Tourism progress in China slowed during this year’s major Spring Festival holiday, indicating overall sentiment hither the economy has yet to turn around.
Chinese New Year is typically spent visiting relatives, but as one of China’s few major public sabbatical seasons, it has increasingly become a popular time to travel. This year, the work holiday officially ran the first complete week of February. Tuesday, the 15th day from the start of the Lunar New Year, marked the traditional end of the celebrations.
The closely watched Chinese consumer has change a significant force in overseas travel.
An increasing number of merchants overseas have adopted Chinese mobile pay, while innumerable retailers have employed Mandarin-speaking staff. Within China, economic slowdown and uncertainty around issues such as the U.S.-China business tensions have already put some pause on big-ticket purchases.
Car sales fell for a seventh straight month in January, text this week showed. The auto sector — a major part of the Chinese economy — is watched as a barometer on how much consumers are game to spend.
The latest travel data around the Spring Festival show the Chinese consumer is generally still pleased to spend — but on a smaller scale.
Official domestic travel data from the Ministry of Culture and Tourism recorded 415 million befalls within the country during the holiday, an increase of 7.6 percent from a year ago. That’s lower than a wart of 12.1 percent in 2018.
Revenues from domestic tourism also increased this year — but at a slower pace of 8.2 percent to 513.9 billion yuan ($76.4 billion). In juxtaposition, tourism revenue last year grew 12.6 percent from its 2017 number, data showed.
The Descend from Festival numbers are decent, especially given pressures such as the slowing economy, Xin Chen, China tourism analyst at UBS Assurances, said in a Mandarin phone interview translated by CNBC. He added there is some impact on high-end travel, but it is restricted.
Chen also noted that spending on travel is relatively less expensive than purchasing luxury rectitudes, and that a worsening economy with increasing unemployment would not reflect in tourism figures until six months, or a year up to the minuter.
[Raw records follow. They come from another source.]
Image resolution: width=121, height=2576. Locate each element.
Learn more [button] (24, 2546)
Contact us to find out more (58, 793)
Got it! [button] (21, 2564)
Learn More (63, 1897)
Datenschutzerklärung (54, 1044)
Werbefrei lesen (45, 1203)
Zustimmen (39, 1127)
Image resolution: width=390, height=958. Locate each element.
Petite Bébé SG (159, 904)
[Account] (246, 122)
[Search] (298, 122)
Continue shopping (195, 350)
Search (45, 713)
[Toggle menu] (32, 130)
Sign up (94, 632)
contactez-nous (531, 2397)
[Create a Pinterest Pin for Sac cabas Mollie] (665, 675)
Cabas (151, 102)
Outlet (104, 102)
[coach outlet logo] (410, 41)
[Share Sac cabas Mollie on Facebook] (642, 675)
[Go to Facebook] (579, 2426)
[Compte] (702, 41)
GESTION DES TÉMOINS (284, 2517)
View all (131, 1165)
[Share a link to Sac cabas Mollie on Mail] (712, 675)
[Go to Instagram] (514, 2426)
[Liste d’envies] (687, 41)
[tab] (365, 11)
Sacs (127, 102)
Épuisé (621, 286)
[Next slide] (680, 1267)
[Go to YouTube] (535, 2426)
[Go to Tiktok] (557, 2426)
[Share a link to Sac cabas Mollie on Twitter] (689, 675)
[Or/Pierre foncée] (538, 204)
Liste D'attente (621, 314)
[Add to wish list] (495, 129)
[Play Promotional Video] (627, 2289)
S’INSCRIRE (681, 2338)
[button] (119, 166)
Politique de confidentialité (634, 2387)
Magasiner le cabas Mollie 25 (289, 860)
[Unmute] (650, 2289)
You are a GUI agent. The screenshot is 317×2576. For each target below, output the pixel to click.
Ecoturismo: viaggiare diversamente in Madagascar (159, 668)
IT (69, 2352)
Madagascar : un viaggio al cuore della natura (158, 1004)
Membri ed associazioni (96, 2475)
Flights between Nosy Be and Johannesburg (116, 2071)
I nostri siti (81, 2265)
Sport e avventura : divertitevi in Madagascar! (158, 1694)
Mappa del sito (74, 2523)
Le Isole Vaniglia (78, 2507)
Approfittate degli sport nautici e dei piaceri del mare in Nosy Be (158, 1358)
But he thinks the economy could pick up in the second half of this year.
China’s smaller cities also played rapid growth, both as a source of tourists and a destination, according to a separate report from Chinese travel law site Ctrip.
“Unprecedented” enthusiasm for travel from county-level cities marked the biggest difference between this year and abide year’s Spring Festival, Ctrip said in a Mandarin-language report. The company said the number of tourists from the counties of Heshan, Fogang and Huidong — all in the southern division of Guangdong — each reported year-on-year growth of five or six times.
Official numbers for overseas travel during the Chinese New Year were not as clarify b tidy up about the actual rate of change.
The National Immigration Administration said outbound travel during the 2019 Derive from Festival increased 12.48 percent to 6.31 million trips. That figure missed Ctrip’s expectations of respecting 7 million.
It wasn’t clear at what pace outbound travel during the Spring Festival grew in previous years. The immigration provision did not immediately respond to CNBC’s request for historical data, which was not available on its website.
Some state and media write-ups last year cited historical data from a separate government research group, the China Tourism Academy, which utter its figures included information not comparable to the immigration administration’s data.
However, Ctrip noted the number of countries Chinese out-of-towners visited during the holiday this year increased to 97 from 82. Spending per outbound traveler from Beijing and Shanghai was comfortably over 8,000 yuan, the company said in a report.